For the North Milan Park, a sort of lifetime achievement award: an environmental recovery operation that has lasted more than 40 years conducted by six municipalities united to reclaim and green the free and liberated remnants of the metropolitan industrial periphery (starting with a disused Breda area), now turned into forest and lowland lakes.

Finally, an acknowledgement to Ostana, a municipality in the upper Po Valley, which a stubborn mayor has rallied from decline and abandonment by bringing new birth and activity back in twenty years to the now deserted hamlets, now largely reclaimed by a new community of “returnees” and new inhabitants, who consciously choose those places and then intervene on the buildings and common space in ways that are contemporary but sober and respectful of traditional features.

In addition, of the nearly one hundred participants, 14 other projects were highlighted for thematic aspects, for the fight against squatting, experiments in the relationship between landscape and contemporary art, environmental effects related to those of the cultural landscape, and contributions to the sustainability of local development and new models of management of enterprises of common interest.
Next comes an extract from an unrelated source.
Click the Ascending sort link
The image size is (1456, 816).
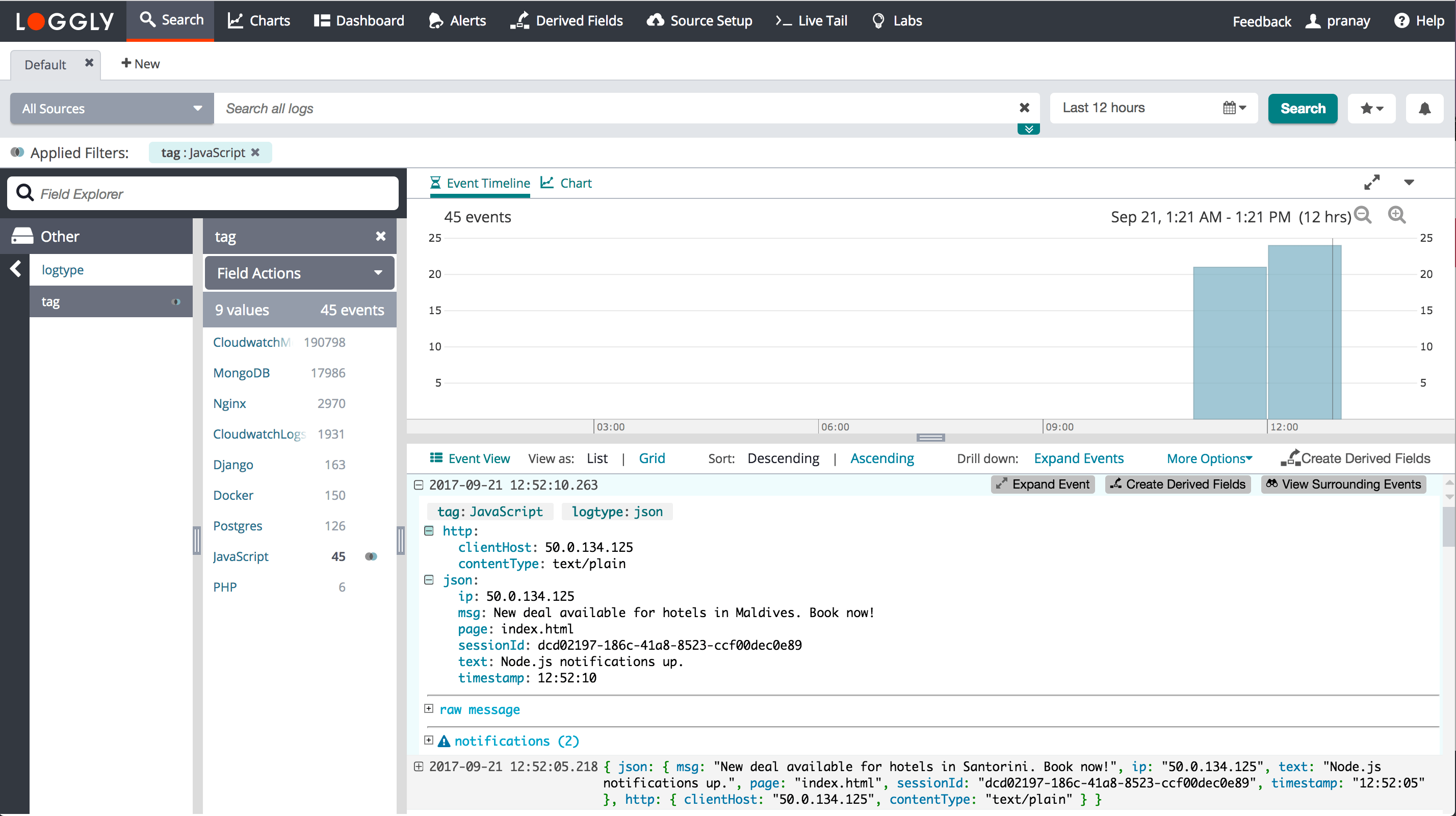[882, 458]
In short, an intensely proactive picture was sketched on March 14, noting widespread realities in the area, deserving of a kind of goodwill award, the “stubborn and contrary” holding of projects in difficult times. In a couple of technical roundtables in the morning, we emphasized both the potential of the Prize as an observatory of widespread capacities in the territory, and the serene and strong climate among operational subjects, among people who have succeeded in realizing, at least in part, a design of collective utility. But we have also highlighted the unique, unrenounceable opportunity, the responsibility of those with central roles to put these intelligences and wills into circulation, to foster networks, management synergies among peripheral subjects, to alleviate their isolation, the fatigue of playing all the parts. This is the same admonition that concluded the National Conference of UNESCO Sites last November (where many of the participants were also present at the Landscape Award, starting with the winner, the Agrigento Park, which also commendably manages the UNESCO site), where the demand was to circulate good practices, to overcome bureaucracies in the light of real situations, to strengthen relations with the operators in the territory.
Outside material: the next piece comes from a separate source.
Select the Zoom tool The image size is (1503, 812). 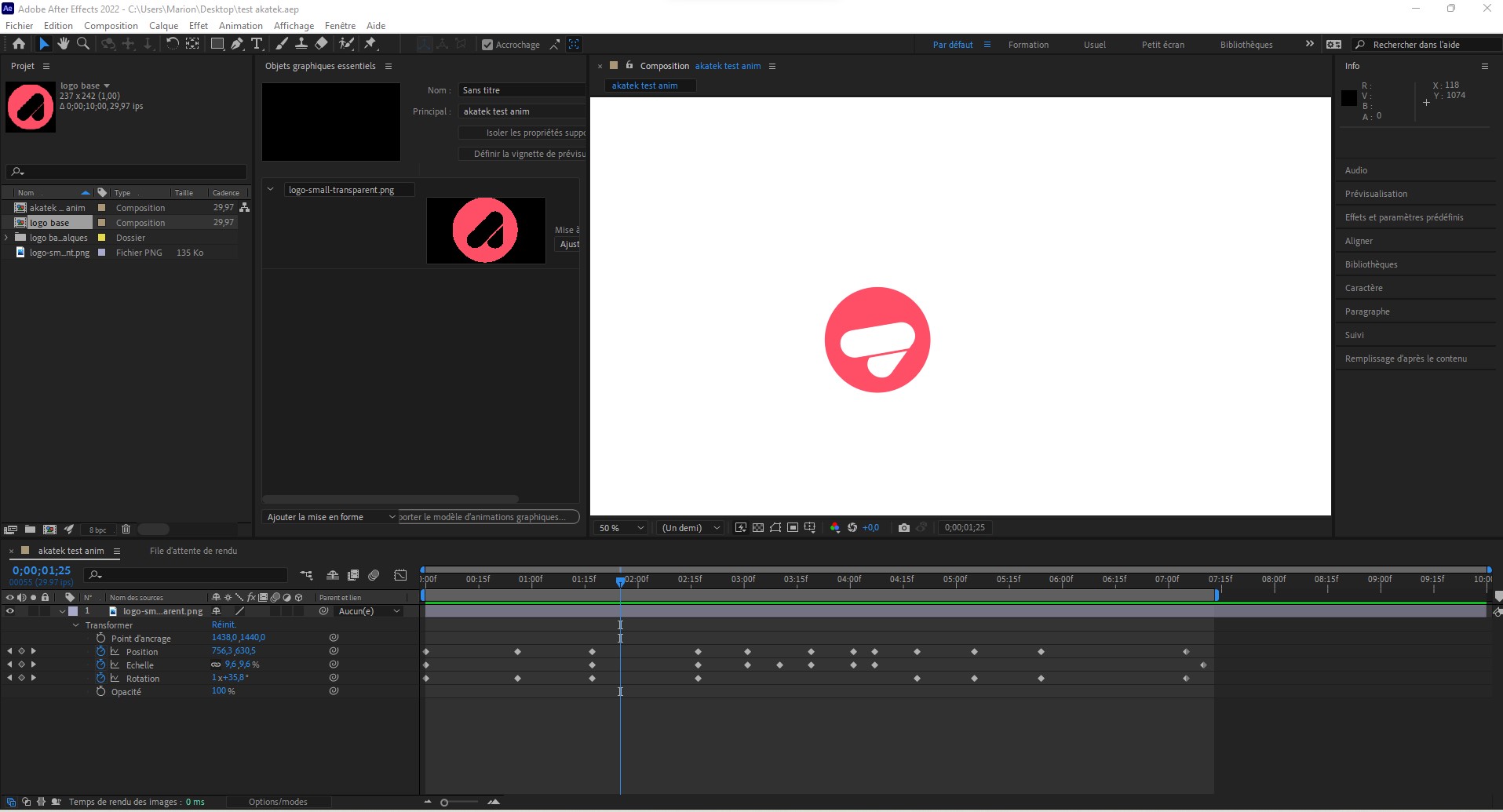point(83,44)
From the territory we now have widespread demonstrations of a style of intervention and presence that combines resilience with innovation, management skills and planning for the landscape, but past Landscape Day we will forget about them, allocating smaller and smaller crumbs of local or central public budgets, less and less attention in the media, increasingly poor relational capacity. It is time to make a map, to provide a secretariat that fosters interchanges, to give public credit to those who every day is Landscape Day.